ヤスデ | ナノ


▼ 瘡蓋で覆い隠したジレンマ



デイダラの起爆粘土の爆発に巻き込まれ毛先はボロボロ顔が煤だらけのヤスデは帰って来て早々に風呂へと向かった。
銭湯に行ったときは瓶の牛乳を一杯やるのが密かな楽しみだったことをふと湯船の中で思い出したヤスデはリビングとなっているアジトの一番大きな空洞へ向かう。
そこで優雅にお茶を飲んでいた小南とばったり出くわした。
「……ヤスデかしら」
「……まぁそうです」
小南の確認するような問いに曖昧な返事を返し牛乳を冷蔵庫から取る。
瓶が無いから雰囲気でないな……。
コポコポと牛乳パックから落ちていく白を眺めていれば、控えめに「何があったの」と探ってきたので、芸術家たちの喧嘩に巻き込まれたとだけ返した。
間違ってはいない、どちらの方が芸術的か問われたのを曖昧に返した私は決して悪くない。
しかし本当に酷い話だと一人ごちるヤスデに小南がペン立てから鋏を取り出した。
「もうその毛先は駄目ね、整えてあげる」
自身が座っていた椅子を開け、そこに座れと促す小南。
どうせ後で自分で切ろうと思っていたのだ。見えない部分や聞き手と反対側は苦戦するだろうしお言葉に甘えようと大人しく従った。

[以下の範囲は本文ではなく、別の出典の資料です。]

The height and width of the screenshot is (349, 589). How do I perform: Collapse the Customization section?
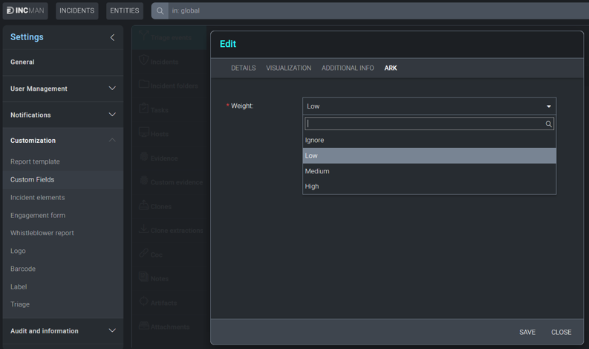112,141
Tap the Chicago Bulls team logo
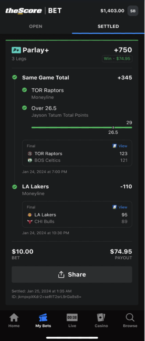The width and height of the screenshot is (145, 341). point(30,222)
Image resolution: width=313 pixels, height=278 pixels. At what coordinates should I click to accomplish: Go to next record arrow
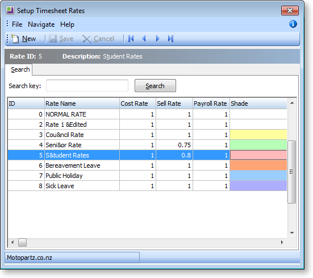157,39
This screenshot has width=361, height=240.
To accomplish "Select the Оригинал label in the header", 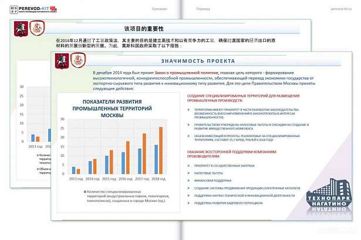I will pos(160,9).
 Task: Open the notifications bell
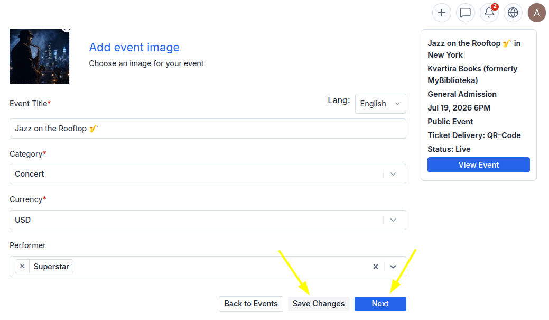[489, 13]
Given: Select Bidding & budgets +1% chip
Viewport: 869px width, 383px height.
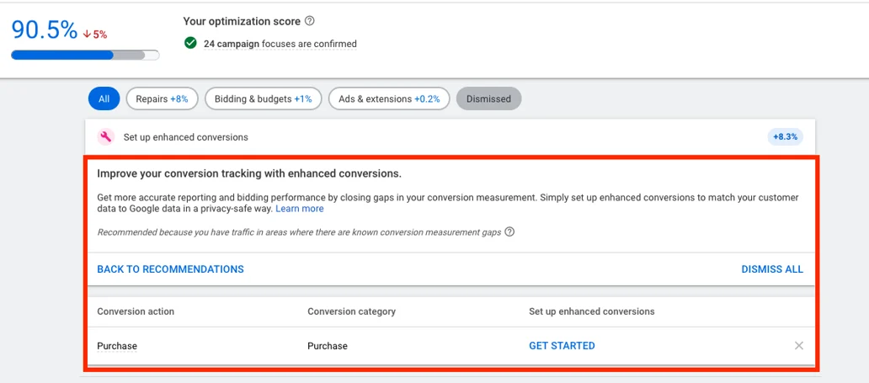Looking at the screenshot, I should [263, 99].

小気味よく響いた金属の擦りあう音を広いアジトで共有する。
昔母に同じような感じで髪を切ってもらったのを思い出した。
実家を出てしばらくたつし、犯罪組織へと不可抗力ではあるものの流れてしまった自分はこのまま会いに行くどころか死に目を見ることも敵わないだろう。
役立たずの自分を何故拾い、何故仲間に加えたのか……。それすらわかっていないヤスデが一筋雫を零した。
……もう自分には暁しかないのだ。気付いてしまった。

「小南さん」
抱きついてもいいですか、ヤスデが前を向いたまま頭を弄る小南に尋ねた。
半乾きの髪に指を通していた小南が鋏を脇に置いた。
良いわよ。
ヤスデは後ろを向くと、犯罪者の腹に顔を埋め静かに慟哭したのだった。